I do really follow the game. But every time the pea whistle sounds to start the jam I can't help but think of the possibility of embedding data in the frequency fluctuation. I'm sure it's alternating between two distinct frequencies. Is it really that binary? How random is the fluctuation? Could it be synthesized to contain data, and could that be read back?
I found a staggeringly detailed Wikipedia article about the physics of whistles – but not a single word there about the effects of adding a pea inside, which is obviously the cause of the frequency modulation.
To investigate this I bought a metallic pea whistle, the Acme Thunderer 60.5, pictured here. Recording its sound wasn't straightforward as the laptop microphone couldn't record the sound without clipping. The sound is incredibly loud indeed – I borrowed a sound pressure meter and it showed a peak level of 106.3 dB(A) at a distance of 70 cm, which translates to 103 dB at the standard 1 m distance. (For some reason I suddenly didn't want to make another measurement to get the distance right.)
Later I found a microphone that was happy about the decibels and got this spectrogram of a 500-millisecond whistle.
The whistle seems to contain a sliding beginning phase, a long steady phase with frequency shifts, and a short sliding end phase. The "tail" after the end slide is just a room reverb and I'm not going to need it just yet. A slight amplitude modulation can be seen in the oscillogram. There's also noise on somewhat narrow bands around the harmonics.
The FM content is most clearly visible in the second and third harmonics. And seems like it could very well fit FSK data!
Making it sound right
I'm no expert on synthesizers, so I decided to write everything from scratch (whistle-encode.pl). But I know the start phase of a sound, called the attack, is pretty important in identification. It's simple to write the rest of the fundamental tone as a simple FSK modulator; at every sample point, a data-dependent increment is added to a phase accumulator, and the signal is the cosine of the accumulator. I used a low-pass IIR filter before frequency modulation to make the transitions smoother and more "natural".
Adding the harmonics is just a matter of measuring their relative powers from the spectrogram, multiplying the fundamental phase angle by the index of the harmonic, and then multiplying the cosine of that phase angle by the relative power of that harmonic. SoX takes care of the WAV headers.
Getting the noise to sound right was trickier. I ended up generating white noise (a simple
rand()), lowpass filtering it, and then mixing a copy of it around every harmonic frequency. I gave the noise harmonics a different set of relative powers than for the cosine harmonics. It still sounds a bit too much like digital quantization noise.

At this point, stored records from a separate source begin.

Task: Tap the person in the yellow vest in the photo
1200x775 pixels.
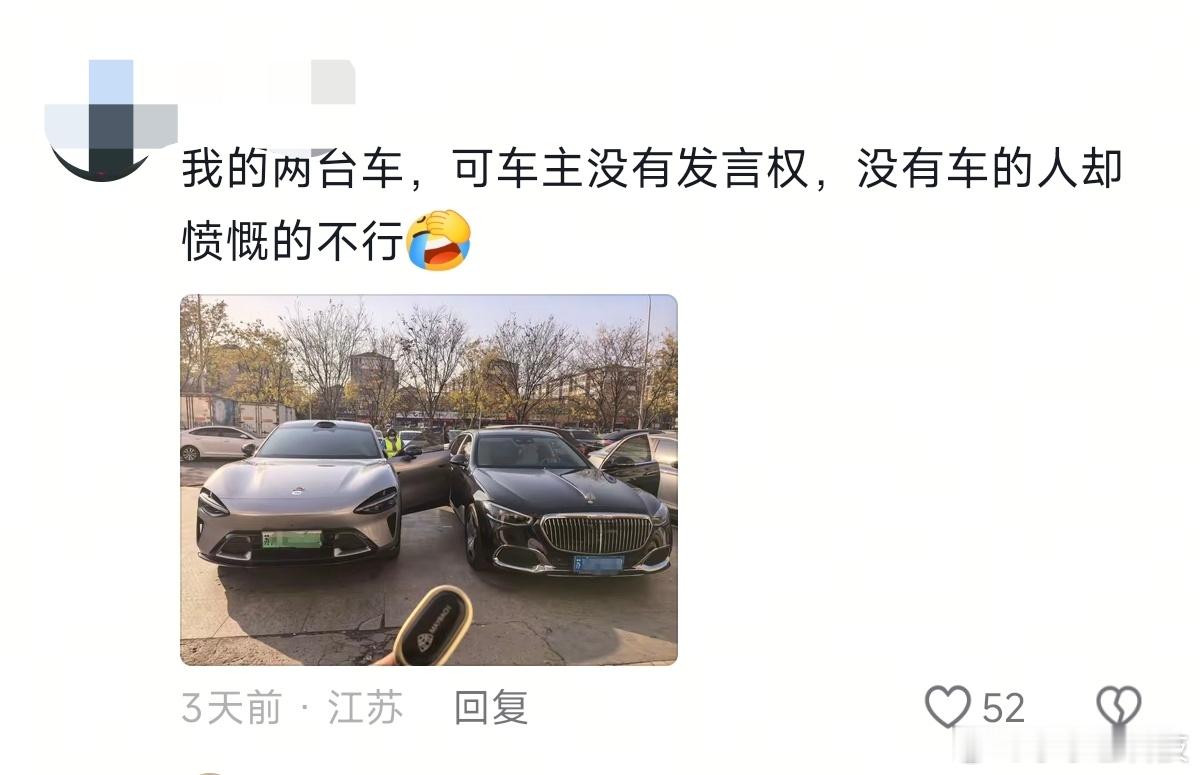Action: (393, 443)
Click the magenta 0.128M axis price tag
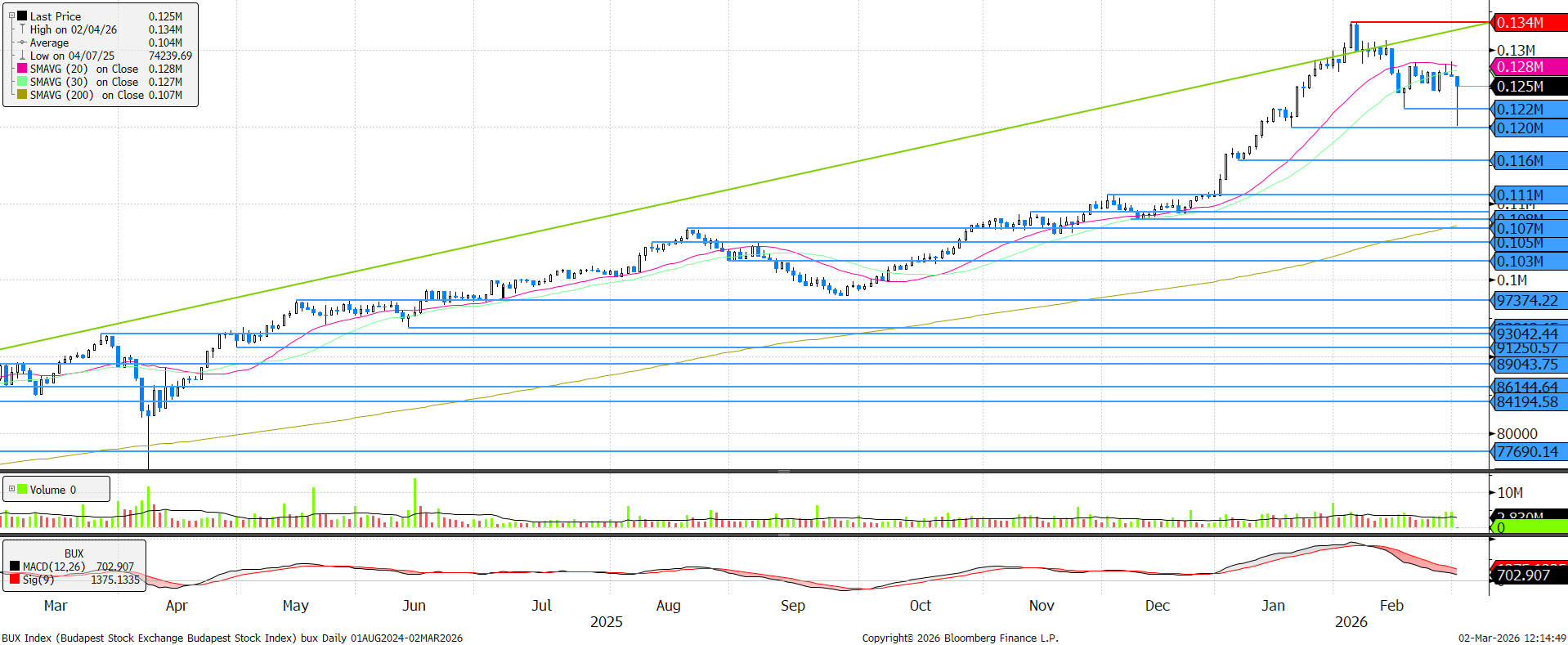Screen dimensions: 1568x645 [1527, 67]
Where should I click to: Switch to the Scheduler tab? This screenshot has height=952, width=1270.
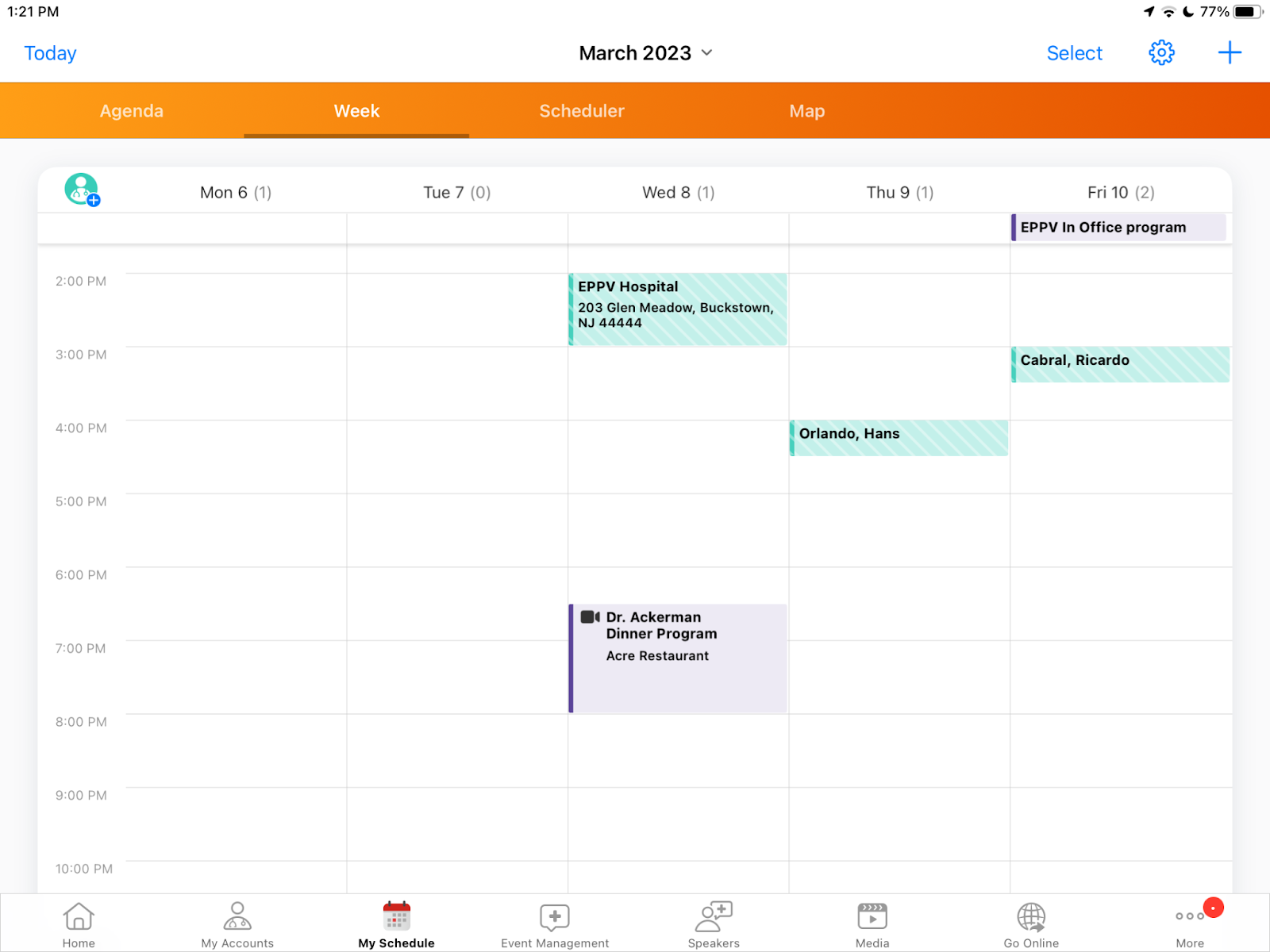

There's a limit to the amount of bits that can be sent before the result starts to sound unnatural; nobody has lungs that big. A data rate of 100 bps sounded similar to the Acme Thunderer, which is pretty much nevertheless. I preceded the burst with two bytes for bit and byte sync (
0xAA 0xA7), and one byte for the packet size.

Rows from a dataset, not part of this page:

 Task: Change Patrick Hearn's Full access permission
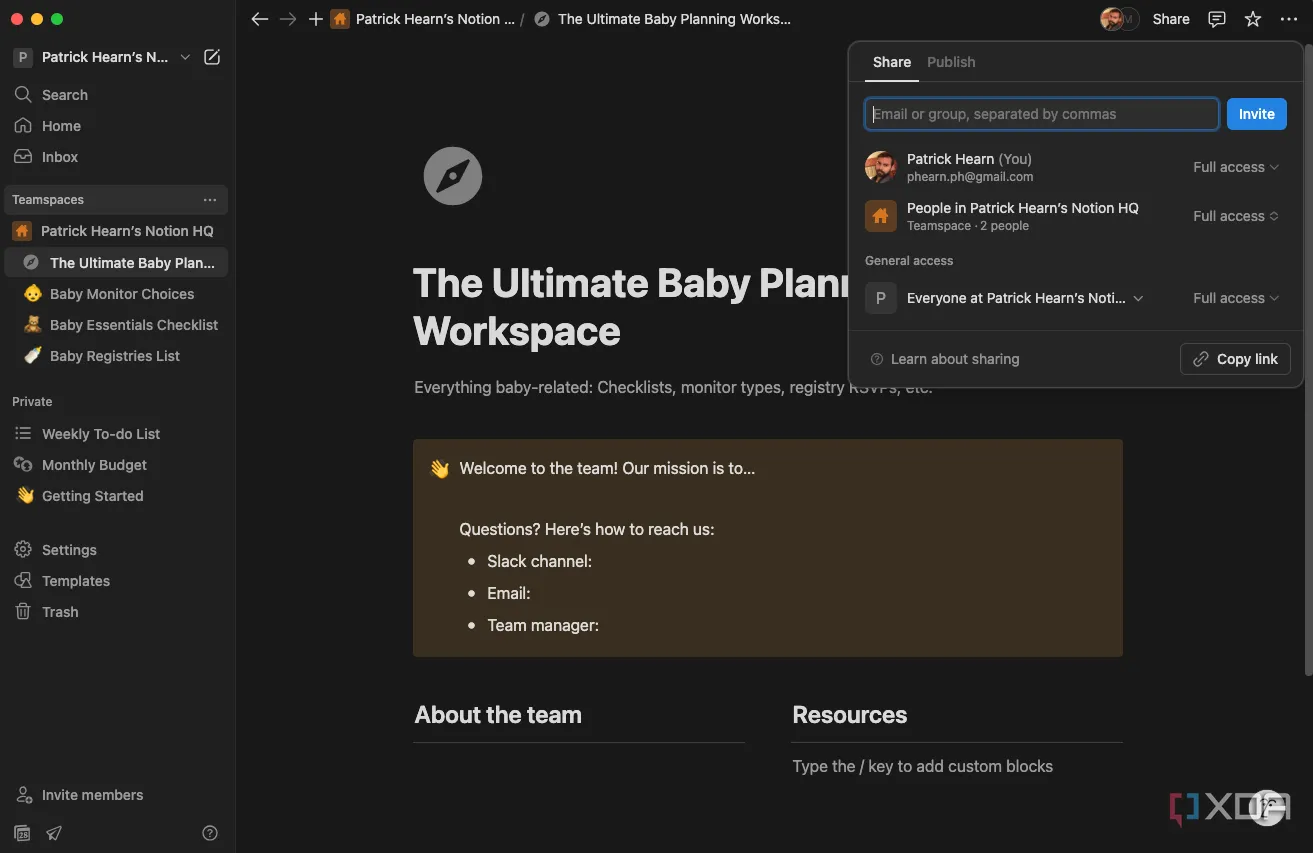(x=1235, y=167)
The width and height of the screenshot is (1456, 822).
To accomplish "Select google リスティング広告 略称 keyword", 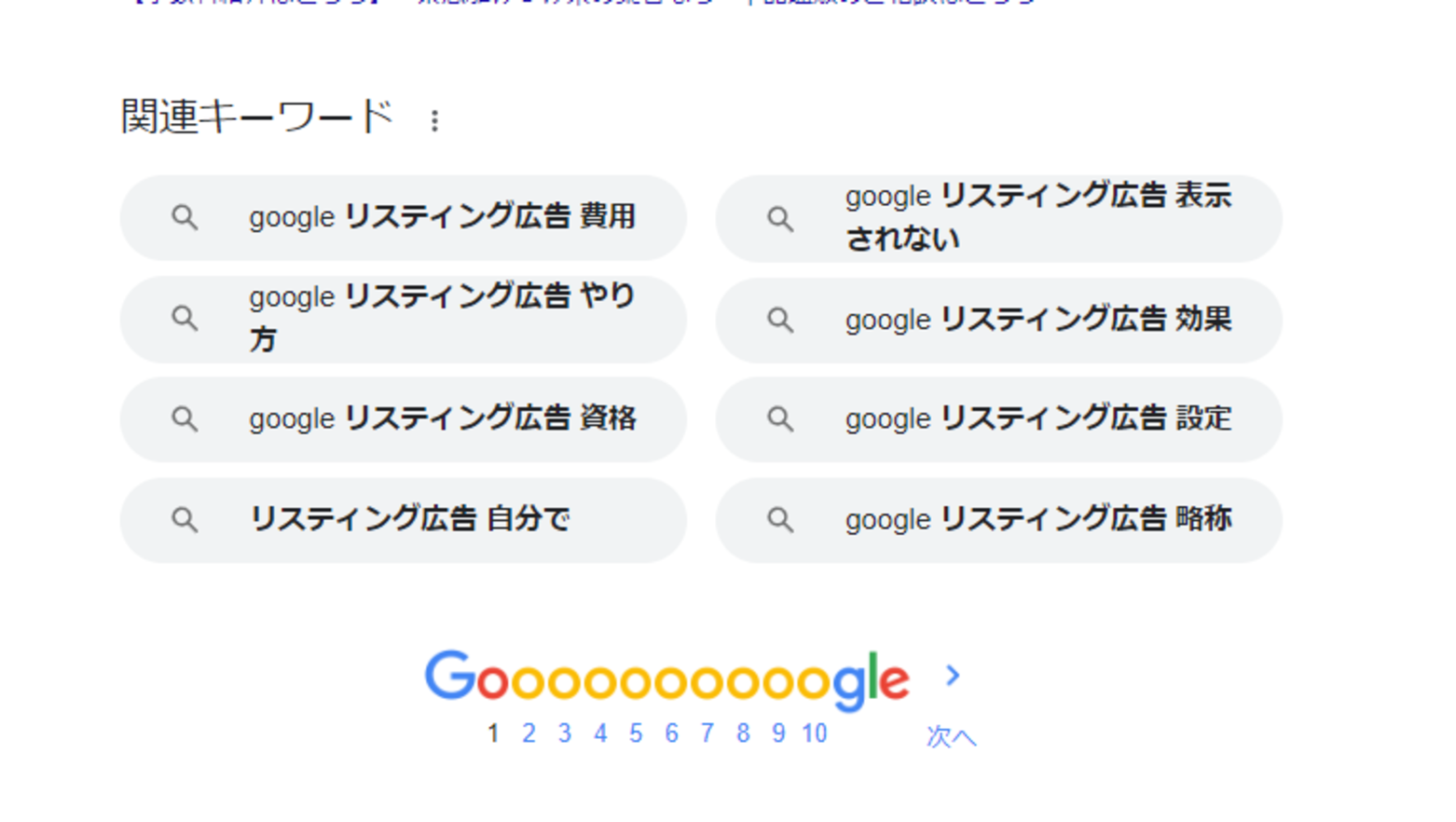I will (1037, 519).

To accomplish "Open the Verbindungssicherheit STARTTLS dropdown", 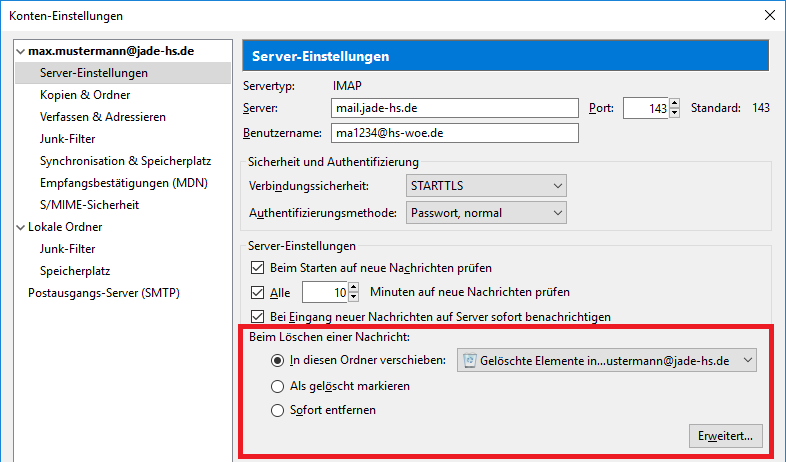I will (x=486, y=186).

Sounds legit to me! Here's a slightly longer one, encoding "Help me, I'm stuck inside a pea whistle":
Writing a receiver is left as an exercise, but it should be as simple as receiving FSK. The frequency can be determined using
atan2, a zero-crossing detector, or FFT, for instance. The synchronization bytes are meant to help decode such a short burst; the alternating 0s and 1s of
0xAA probably give us enough transitions to get a bit lock, and the
0xA7 serves as a recognizable pattern to lock the byte boundaries on.